The settings in this section work on the extra header blocks that are part of each PCAPng file. Some of them are mandatory, others are optional. The official specification of the file format can be found here. The TraceWrangler setting is either "Passthrough" or "Replace". If "Passthrough" is selected, all settings in the lower pane are simply ignored. PCAPng settings only make sense when the file type is PCAPng, of course, and will be skipped in case of reading other file formats.



Sanitize Comments: This setting allows removing comments from the file or the packets, or both.


Sanitize Interface Header Blocks: When a capture is taken by dumpcap and written in native PCAPng format, it will write the name of the network card into the mandatory interface description block that is required for each interface that was used in the capture. On Linux, this name is typically something like "eth0", which is pretty nondescript. On Windows, a GUID is created, which could be used to identify the exact interface at a later time because it is highly unique. The options for sanitization are to either keep it as it is, remove it completely by setting the name to an empty string, or to replace it with a generic interface name. The third option will have TraceWrangler create a new random GUID for any GUID it finds and replace the original with it.


The other detail that is written to the Interface Header Block is the capture filter that was used when starting the capture. Since this field may often contain sensitive information like IP addresses that you don't want to expose, the default is to remove the filter string completely. It would be nice to have some sort of automatic replacement of any address found just like when dealing with an IP address in the IP layer, but parsing filter strings can become very complicated, leading to possibly failing to detect sensitive information. So the only options are to remove it or keep it.

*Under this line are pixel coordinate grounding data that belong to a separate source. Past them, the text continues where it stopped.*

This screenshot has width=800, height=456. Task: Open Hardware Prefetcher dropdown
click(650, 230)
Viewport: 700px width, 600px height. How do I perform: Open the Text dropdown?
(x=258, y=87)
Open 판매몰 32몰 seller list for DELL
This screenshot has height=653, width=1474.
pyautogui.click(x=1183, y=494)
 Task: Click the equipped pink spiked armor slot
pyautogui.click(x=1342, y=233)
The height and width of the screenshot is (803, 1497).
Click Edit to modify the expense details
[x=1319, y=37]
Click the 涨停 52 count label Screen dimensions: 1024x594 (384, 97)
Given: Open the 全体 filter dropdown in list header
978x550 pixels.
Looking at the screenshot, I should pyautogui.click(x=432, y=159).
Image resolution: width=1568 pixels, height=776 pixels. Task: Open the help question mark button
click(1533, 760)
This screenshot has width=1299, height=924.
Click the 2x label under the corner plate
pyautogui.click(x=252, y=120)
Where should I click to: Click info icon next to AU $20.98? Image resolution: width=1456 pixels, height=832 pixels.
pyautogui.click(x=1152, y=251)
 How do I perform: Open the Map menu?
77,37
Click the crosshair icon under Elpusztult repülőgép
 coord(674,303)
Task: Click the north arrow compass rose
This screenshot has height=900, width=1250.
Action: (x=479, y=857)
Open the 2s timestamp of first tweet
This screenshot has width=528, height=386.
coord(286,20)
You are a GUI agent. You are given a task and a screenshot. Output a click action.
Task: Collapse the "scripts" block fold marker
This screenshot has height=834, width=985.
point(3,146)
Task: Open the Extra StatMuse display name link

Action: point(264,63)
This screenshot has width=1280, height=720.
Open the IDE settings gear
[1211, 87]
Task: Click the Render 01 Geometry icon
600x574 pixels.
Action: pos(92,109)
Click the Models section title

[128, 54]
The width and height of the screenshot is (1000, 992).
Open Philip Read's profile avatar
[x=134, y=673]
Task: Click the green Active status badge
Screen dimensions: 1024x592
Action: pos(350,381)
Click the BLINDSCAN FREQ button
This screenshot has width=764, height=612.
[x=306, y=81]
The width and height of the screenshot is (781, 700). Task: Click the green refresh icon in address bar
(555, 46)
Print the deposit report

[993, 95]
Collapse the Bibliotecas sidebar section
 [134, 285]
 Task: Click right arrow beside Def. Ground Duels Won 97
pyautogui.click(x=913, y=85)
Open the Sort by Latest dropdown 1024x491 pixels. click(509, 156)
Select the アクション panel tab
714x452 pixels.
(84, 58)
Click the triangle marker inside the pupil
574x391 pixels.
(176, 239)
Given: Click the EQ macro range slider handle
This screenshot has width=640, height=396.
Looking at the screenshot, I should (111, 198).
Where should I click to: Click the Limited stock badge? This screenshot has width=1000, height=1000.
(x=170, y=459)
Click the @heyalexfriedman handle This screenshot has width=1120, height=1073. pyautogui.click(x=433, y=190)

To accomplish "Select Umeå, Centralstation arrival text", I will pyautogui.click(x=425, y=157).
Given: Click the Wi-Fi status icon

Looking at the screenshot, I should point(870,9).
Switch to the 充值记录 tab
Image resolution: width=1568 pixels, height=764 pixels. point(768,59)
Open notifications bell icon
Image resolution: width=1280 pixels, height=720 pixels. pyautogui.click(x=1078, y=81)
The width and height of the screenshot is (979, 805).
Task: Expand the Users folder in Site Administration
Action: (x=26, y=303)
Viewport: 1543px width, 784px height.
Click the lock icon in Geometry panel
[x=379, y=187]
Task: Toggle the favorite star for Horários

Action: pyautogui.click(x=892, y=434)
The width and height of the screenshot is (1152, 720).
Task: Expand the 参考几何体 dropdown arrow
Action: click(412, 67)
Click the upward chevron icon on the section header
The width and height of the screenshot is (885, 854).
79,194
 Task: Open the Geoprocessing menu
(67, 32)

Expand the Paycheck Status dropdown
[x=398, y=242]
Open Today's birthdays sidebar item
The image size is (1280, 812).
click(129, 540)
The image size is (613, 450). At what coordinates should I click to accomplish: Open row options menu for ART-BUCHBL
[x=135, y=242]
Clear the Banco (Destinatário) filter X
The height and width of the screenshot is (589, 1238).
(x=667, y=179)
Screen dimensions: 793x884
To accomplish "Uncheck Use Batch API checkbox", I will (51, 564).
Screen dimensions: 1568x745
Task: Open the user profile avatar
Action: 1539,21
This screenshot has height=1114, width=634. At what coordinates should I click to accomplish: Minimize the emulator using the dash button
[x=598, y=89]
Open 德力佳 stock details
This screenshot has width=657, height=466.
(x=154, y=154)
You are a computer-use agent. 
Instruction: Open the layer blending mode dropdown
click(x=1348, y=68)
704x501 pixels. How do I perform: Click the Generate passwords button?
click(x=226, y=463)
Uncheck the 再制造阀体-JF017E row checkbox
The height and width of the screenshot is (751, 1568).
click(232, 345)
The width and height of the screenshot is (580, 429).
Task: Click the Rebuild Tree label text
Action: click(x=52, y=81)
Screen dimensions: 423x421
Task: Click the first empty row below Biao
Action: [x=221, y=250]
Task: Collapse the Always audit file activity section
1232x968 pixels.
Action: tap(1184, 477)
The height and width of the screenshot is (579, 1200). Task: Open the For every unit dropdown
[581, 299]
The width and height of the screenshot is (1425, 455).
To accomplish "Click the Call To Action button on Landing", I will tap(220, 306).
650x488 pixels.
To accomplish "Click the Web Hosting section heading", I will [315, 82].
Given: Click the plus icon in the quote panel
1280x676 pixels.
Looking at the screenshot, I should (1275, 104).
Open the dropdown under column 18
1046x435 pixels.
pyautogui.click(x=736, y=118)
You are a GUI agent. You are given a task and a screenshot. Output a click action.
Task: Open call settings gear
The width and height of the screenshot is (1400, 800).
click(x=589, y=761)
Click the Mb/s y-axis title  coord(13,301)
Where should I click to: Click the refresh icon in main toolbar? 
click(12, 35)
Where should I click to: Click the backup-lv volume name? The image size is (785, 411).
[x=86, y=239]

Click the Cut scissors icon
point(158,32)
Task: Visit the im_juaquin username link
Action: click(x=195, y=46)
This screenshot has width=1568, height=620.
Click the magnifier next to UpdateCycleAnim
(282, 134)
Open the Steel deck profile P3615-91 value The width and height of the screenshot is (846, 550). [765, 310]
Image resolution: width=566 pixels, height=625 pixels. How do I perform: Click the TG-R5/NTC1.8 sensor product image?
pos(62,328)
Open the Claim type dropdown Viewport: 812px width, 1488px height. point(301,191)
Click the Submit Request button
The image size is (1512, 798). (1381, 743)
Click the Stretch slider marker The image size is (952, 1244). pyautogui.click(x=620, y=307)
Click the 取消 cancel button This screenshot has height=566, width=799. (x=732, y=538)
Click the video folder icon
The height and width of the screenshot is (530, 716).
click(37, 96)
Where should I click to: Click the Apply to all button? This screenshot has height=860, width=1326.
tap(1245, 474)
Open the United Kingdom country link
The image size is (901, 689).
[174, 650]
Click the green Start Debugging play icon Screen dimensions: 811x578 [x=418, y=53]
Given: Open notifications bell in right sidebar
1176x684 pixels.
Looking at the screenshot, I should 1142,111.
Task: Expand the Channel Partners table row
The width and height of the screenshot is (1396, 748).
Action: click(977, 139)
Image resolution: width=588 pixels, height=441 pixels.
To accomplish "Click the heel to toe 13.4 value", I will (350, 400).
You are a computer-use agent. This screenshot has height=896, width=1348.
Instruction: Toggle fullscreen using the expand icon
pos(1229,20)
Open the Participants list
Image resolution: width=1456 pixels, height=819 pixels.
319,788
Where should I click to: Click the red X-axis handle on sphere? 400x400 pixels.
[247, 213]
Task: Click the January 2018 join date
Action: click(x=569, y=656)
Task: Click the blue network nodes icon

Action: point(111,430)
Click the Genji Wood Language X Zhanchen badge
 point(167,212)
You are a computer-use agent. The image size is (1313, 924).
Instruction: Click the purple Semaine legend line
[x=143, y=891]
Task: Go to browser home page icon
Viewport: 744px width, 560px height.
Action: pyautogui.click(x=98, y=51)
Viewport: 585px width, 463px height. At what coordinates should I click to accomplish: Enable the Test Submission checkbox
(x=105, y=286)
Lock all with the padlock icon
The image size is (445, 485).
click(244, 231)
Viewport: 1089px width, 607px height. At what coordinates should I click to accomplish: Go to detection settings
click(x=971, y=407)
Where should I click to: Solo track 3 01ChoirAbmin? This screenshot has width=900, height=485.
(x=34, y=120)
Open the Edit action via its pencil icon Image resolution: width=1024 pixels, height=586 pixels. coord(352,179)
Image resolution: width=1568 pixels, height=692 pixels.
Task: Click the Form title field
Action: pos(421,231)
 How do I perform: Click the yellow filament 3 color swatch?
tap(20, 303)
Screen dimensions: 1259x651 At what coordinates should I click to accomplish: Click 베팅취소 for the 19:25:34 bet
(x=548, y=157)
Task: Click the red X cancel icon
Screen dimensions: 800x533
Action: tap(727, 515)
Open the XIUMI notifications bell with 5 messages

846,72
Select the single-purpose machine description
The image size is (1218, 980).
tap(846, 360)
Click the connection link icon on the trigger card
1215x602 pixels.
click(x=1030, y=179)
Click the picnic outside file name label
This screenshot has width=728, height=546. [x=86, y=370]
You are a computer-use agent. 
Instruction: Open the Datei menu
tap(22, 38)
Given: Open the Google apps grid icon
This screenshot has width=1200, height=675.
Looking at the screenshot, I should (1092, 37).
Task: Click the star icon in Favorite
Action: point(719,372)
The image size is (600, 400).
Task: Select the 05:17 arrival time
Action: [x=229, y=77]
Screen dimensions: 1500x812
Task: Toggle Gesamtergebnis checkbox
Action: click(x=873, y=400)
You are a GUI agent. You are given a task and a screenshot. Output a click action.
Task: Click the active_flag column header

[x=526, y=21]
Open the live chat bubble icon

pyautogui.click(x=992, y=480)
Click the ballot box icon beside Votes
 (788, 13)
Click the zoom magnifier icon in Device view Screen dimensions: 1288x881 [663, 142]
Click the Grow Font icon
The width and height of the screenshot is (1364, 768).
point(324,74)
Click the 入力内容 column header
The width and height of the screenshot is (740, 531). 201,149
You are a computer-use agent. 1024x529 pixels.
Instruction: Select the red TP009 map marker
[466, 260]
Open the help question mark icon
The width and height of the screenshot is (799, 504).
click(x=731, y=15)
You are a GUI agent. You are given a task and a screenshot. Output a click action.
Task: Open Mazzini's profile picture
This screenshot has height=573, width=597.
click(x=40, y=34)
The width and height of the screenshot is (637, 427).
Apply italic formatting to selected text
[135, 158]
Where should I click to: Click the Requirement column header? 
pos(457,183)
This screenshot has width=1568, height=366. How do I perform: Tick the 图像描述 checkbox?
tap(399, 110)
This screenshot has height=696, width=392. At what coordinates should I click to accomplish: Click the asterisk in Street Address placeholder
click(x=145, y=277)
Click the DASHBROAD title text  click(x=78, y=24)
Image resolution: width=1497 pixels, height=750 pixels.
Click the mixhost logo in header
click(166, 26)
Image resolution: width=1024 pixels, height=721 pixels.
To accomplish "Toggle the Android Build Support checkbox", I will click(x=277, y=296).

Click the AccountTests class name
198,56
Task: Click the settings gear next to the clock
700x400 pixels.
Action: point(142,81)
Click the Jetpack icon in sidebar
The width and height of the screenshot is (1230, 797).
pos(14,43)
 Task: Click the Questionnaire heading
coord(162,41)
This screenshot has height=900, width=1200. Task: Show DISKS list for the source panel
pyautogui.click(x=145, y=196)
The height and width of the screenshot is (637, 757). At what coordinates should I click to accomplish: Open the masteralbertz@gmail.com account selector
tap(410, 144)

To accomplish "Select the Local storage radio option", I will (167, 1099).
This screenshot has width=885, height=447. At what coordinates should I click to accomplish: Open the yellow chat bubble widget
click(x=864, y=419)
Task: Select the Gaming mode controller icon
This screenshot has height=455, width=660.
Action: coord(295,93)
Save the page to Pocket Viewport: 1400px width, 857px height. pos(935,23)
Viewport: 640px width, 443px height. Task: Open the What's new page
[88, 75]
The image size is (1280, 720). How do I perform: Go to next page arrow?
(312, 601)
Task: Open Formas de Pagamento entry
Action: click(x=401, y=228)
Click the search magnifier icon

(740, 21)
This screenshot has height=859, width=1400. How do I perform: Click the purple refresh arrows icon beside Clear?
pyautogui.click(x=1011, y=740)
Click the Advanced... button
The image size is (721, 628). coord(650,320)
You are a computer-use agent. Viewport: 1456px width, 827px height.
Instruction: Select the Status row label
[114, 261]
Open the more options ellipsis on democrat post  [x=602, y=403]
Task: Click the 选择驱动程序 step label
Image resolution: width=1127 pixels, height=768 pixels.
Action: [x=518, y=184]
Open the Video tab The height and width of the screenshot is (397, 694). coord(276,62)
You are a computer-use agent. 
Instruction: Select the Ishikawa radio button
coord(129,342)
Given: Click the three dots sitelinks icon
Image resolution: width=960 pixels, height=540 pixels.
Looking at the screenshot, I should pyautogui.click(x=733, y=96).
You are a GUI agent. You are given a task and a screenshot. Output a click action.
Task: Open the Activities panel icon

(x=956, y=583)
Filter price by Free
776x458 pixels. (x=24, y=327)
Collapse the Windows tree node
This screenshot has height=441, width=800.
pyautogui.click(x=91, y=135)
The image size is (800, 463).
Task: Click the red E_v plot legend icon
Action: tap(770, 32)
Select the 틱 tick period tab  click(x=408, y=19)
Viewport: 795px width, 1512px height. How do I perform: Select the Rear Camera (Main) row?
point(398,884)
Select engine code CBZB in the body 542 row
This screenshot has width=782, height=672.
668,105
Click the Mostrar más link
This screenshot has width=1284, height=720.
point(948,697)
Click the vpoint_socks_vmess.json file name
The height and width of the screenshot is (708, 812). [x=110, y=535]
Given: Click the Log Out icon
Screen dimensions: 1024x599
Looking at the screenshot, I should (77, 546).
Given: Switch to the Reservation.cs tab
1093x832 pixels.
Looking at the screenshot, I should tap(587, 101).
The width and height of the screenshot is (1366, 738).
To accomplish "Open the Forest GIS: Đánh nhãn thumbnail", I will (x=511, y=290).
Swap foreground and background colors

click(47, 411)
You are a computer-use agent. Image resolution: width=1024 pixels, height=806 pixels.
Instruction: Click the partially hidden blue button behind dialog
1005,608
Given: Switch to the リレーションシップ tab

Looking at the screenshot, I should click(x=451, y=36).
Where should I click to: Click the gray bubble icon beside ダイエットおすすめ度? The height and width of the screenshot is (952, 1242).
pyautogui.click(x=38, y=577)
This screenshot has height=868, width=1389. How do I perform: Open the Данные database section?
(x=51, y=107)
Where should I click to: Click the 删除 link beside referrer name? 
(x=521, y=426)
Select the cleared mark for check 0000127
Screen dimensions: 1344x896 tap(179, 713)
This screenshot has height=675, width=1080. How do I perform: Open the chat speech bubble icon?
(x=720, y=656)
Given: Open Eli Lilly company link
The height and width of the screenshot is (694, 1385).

Sanitize Name Resolution Header Blocks: PCAPng is capable of keeping a list of FQDNs with their associated IP addresses as they were determined when saving the capture file. This makes it easier to work with traces even when no DNS can provide the name resolution at the time of the analysis, because the file keeps the mappings in the Name Resolution Header Block. Of course, this could not only expose IP addresses you want to sanitize, but also FQDNs of critical systems that you do not want to distribute with the file. Right now, the only option is to completely remove the Name Resolution Block (or keep it, of course).


Sanitize Packet Options: There are a number of optional details that can be stored with each packet, e.g. an MD5 hash. If this setting is active, none of those optional values will be written to the sanitized file.